05 Working at night also involves other factors, including construction productivity and quality, social impacts, economics, and environmental issues. A decision to perform construction or maintenance activities at night normally involves some consideration of the advantages to be gained compared to the safety and other issues that might be impacted.
06 Considering the safety issues inherent to night work, consideration should be given to enhancing traffic controls (see Section 6G.04) to provide added visibility and driver guidance, and increased protection for workers.
07 In addition to the enhancements listed in Section 6G.04, consideration should be given to providing additional lights and retroreflective markings to workers, work vehicles, and equipment.
08 Where reduced traffic volumes at night make it feasible, the entire roadway may be closed by detouring traffic to alternate facilities, thus removing the traffic risk from the activity area.

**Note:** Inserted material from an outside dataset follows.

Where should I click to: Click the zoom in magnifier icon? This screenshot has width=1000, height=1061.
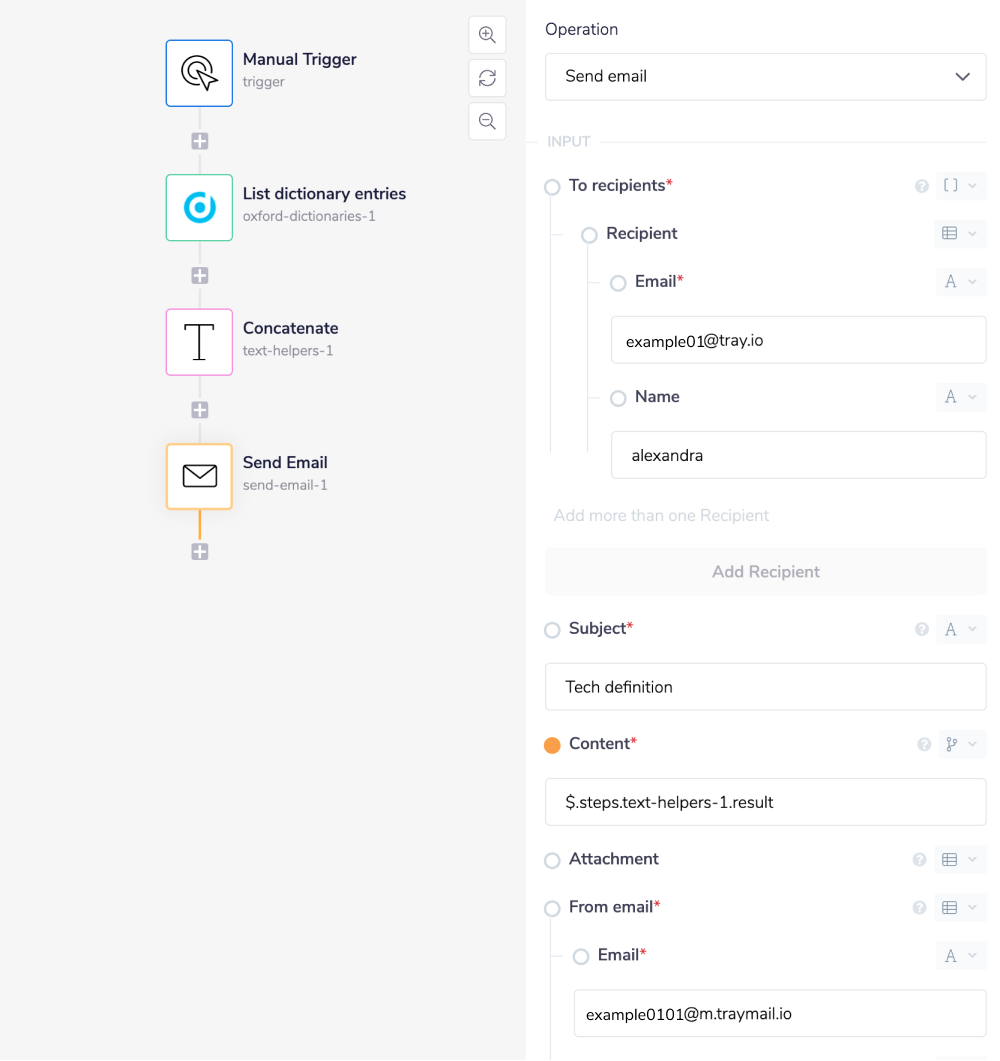coord(487,35)
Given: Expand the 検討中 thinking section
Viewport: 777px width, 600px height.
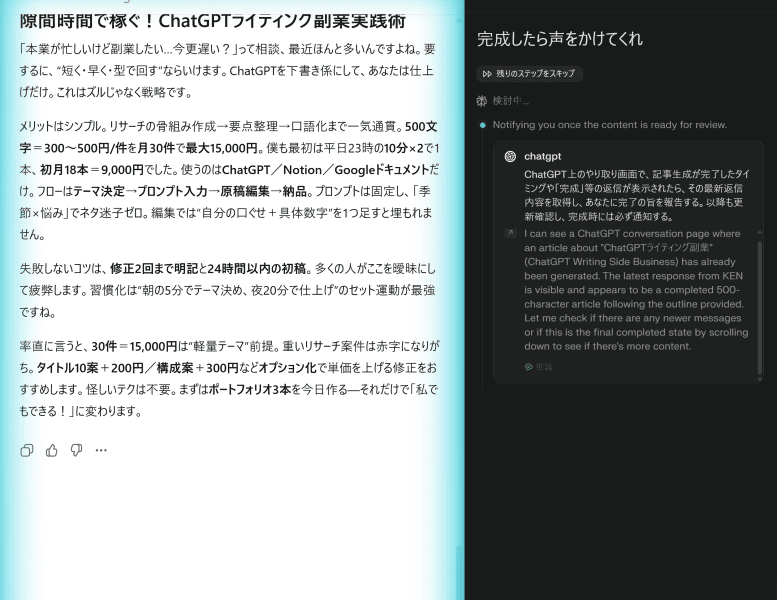Looking at the screenshot, I should [511, 101].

09 Consideration should be given to stationing uniformed law enforcement officers and lighted patrol cars at night work locations where there is a concern that high speeds or impaired drivers might result in undue risks for workers or other drivers.
11 Desired illumination levels vary depending upon the nature of the task involved. An average horizontal luminance of 5 foot candles can be adequate for general activities. An average horizontal luminance of 10 foot candles can be adequate for activities around equipment. Tasks requiring high levels of precision and extreme care can require an average horizontal luminance of 20 foot candles.